YES, the reason why is that you are the admin you decide : it is one of the advantage, rule of being a part of the community of using debian.
Every user of linux have understood immediately what it was about of course !!!

@ Peter P or other Debian Project developers:

It seems that this commentator is claiming that when a Debian user installs a deb from the contrib section, this software is installed without any authentication.

Is that true?

Can someone who knows please answer the question, with a citation to if possible?


Philip Angus Nunes

January 07, 2017


Any reason why onionshare shouldn't install ubuntu 16.10 ? blowing errors ?

Some packages could not be installed. This may mean that you have
requested an impossible situation or if you are using the unstable
distribution that some required packages have not yet been created
or been moved out of Incoming.
The following information may help to resolve the situation:

The following packages have unmet dependencies:
onionshare : Depends: python3-flask but it is not going to be installed
E: Unable to correct problems, you have held broken packages.

fresh OS install

Philip Angus Nunes

January 07, 2017


Hi Micah, first of all my respect and thankfulness for developing such a tool.
Is there of will there be the possibility to use OnionShare with Tails OS as a standard application


Philip Angus Nunes

January 26, 2017


Tails 2.10 was just released ( and as promised above, it offers OnionShare!

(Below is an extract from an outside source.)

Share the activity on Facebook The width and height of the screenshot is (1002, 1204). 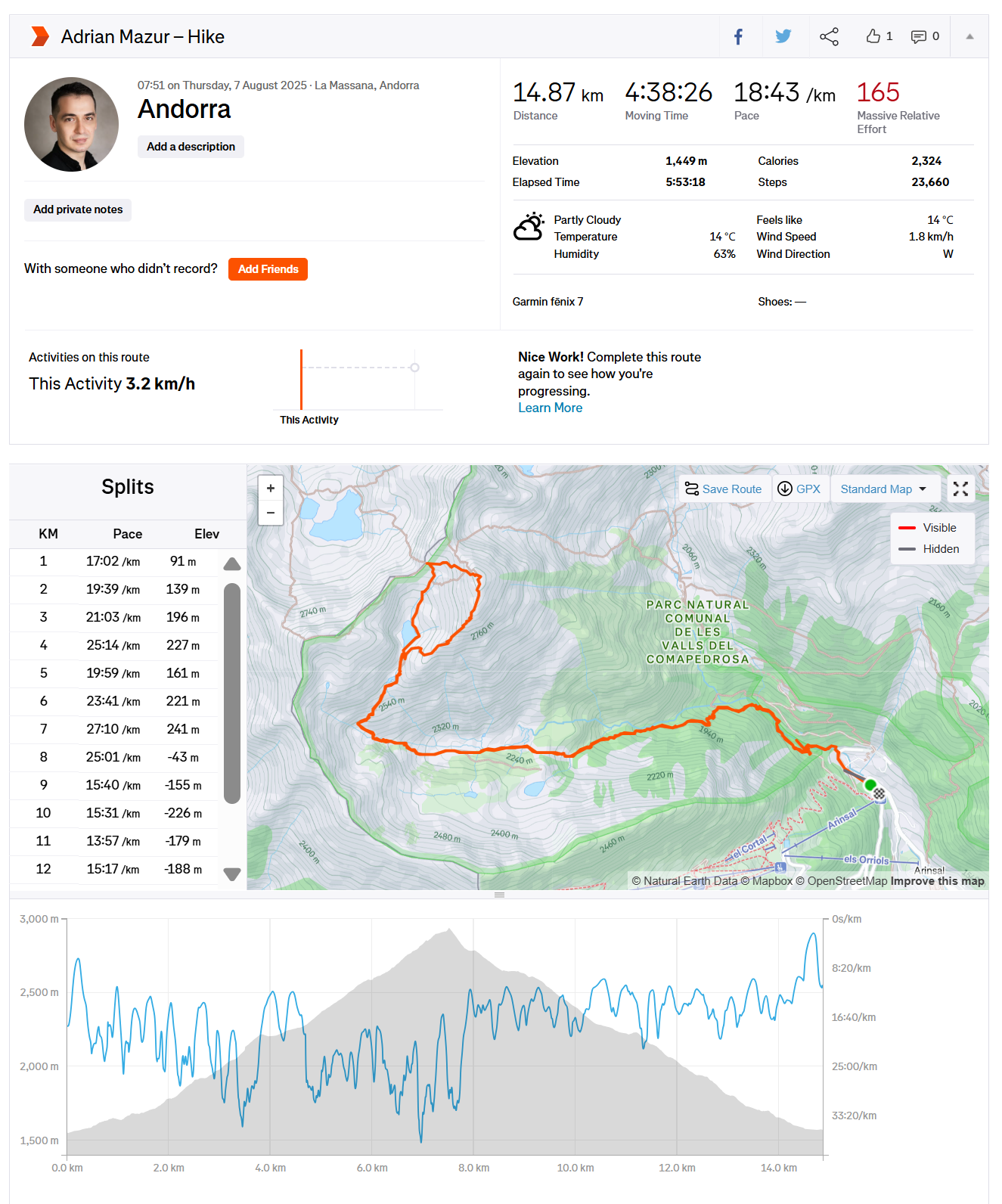(738, 36)
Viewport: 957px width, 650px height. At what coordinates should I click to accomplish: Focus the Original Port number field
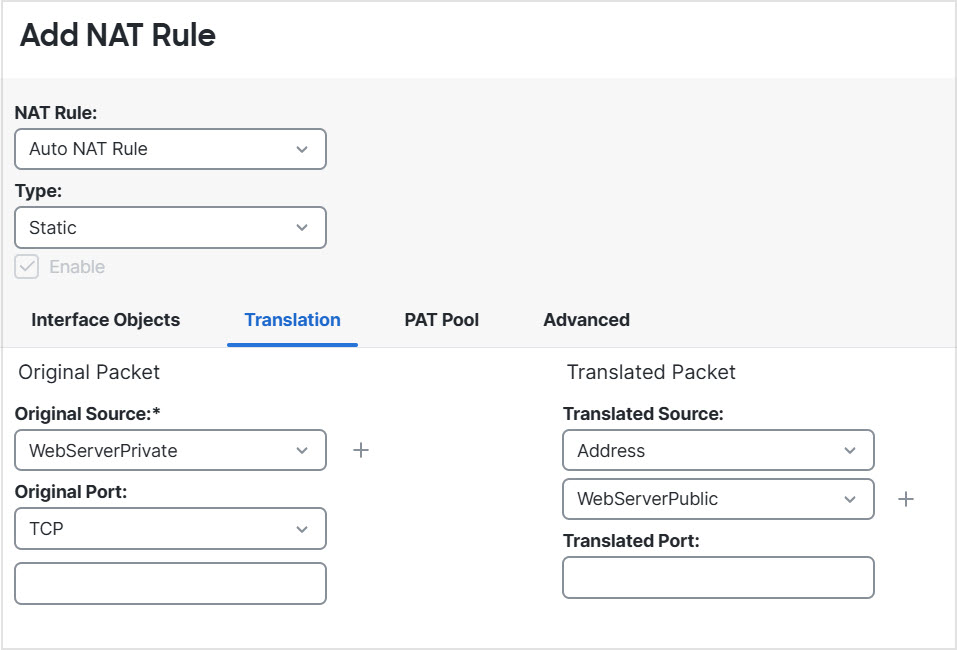(170, 584)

This is an exciting development for Tails advocates, since it should help to convince medical providers, lawyers, reporters, scientists, and yes, government agencies (especially small ones with no cybersecurity expertise) to adopt Tails and OnionShare for the ad hoc sharing of files in a well secured manner.

Adam Tanner, Our Bodies Our Data, Beacon Press, 2017 offers a good (but very incomplete) suggestion of the kinds of endemic cyber-insecurities which affect essentially all "covered entities" in the US (health insurers, state health care authorities, clinics, business associates such as companies hired to provide "secure" [hah!] servers, etc). In particular, it is standard practice in the US for providers who need to share files on a common patient to transmit medical records by unencrypted fax transmission. OnionShare would be an infinitely superior method of carrying out such a common task.

Philip Angus Nunes

January 26, 2017


@ Micah Lee:

Might I suggest a topic for a Tor blog post?

Explainer on how to use OnionShare and Tor Messenger to share files on an adhoc basis.

Would this work?

Use Tor Messenger to meet in a chat room, start an encrypted private one-one chat, use OnionShare to set up a temporary onion service, share the address of the temporary onion service in the encrypted chat, then when the second party confirms in the chat that they downloaded the file, the first party can immediately take down the temporary onion service.

If so, this would be much easier once Tor Messenger is also included in Tails.